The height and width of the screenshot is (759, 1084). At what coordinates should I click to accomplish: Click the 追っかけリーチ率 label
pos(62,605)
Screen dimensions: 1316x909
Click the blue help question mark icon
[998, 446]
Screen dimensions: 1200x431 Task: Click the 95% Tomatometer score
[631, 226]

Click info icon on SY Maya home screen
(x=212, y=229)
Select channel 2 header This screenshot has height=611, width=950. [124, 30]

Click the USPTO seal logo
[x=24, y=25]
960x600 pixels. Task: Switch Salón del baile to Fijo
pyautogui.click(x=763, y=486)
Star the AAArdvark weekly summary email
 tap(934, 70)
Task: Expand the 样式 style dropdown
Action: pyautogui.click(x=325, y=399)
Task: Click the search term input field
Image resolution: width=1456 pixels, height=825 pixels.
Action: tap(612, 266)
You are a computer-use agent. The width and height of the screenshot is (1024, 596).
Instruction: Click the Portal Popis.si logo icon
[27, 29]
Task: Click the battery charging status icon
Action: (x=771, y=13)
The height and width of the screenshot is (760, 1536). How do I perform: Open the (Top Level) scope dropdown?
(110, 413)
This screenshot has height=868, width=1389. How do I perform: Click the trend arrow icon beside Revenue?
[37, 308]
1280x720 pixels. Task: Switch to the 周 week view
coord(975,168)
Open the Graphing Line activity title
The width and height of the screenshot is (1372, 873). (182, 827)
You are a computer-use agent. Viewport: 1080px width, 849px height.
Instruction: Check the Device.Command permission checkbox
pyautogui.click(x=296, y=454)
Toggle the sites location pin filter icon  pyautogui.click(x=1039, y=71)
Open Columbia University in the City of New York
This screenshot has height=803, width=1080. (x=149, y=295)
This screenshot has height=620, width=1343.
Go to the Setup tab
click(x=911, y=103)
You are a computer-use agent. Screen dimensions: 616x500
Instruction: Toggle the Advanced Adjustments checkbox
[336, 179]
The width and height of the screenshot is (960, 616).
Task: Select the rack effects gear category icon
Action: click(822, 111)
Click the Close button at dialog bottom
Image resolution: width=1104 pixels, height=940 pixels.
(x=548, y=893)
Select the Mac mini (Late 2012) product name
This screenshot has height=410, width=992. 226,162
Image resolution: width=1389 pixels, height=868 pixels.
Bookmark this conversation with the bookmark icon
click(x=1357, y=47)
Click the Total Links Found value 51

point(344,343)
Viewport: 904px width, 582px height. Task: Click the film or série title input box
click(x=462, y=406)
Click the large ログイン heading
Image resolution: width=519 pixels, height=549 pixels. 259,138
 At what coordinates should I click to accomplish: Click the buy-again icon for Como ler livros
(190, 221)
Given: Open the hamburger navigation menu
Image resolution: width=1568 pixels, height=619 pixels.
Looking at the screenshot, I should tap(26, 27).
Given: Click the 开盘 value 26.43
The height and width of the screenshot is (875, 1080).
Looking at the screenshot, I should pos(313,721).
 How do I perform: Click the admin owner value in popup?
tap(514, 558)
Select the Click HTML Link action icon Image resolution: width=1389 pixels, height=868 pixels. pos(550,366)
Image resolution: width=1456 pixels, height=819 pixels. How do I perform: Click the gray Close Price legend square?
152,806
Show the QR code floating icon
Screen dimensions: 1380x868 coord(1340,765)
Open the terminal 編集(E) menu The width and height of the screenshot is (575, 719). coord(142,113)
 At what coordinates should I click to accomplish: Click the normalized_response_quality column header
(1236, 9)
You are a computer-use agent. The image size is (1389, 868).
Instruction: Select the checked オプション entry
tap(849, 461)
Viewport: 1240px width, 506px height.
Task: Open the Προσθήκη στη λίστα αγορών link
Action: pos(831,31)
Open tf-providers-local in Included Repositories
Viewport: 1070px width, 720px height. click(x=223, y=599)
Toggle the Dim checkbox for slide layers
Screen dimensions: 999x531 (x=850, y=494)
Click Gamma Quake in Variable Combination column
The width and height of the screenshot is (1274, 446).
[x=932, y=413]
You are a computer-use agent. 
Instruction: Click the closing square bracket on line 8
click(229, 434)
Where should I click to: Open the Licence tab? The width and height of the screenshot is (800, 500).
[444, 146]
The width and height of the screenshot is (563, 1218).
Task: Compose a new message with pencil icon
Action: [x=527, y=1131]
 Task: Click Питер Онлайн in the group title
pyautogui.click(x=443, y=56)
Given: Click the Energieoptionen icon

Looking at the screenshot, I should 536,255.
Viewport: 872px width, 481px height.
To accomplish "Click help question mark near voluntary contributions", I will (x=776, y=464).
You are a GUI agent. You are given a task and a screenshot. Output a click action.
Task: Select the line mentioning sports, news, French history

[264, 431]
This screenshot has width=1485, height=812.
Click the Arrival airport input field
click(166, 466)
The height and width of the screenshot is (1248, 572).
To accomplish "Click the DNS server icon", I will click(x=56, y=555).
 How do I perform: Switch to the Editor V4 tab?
***
→ **To do**: Reproduce exactly the stretch of the material above that starts at the line with "You are a GUI" and ends at the line with "The height and width of the screenshot is (1248, 572).", both included, and nothing else.

→ **Written solution**:
You are a GUI agent. You are given a task and a screenshot. Output a click action.
Task: Select the line mentioning sports, news, French history

[264, 431]
This screenshot has width=1485, height=812.
Click the Arrival airport input field
click(166, 466)
The height and width of the screenshot is (1248, 572).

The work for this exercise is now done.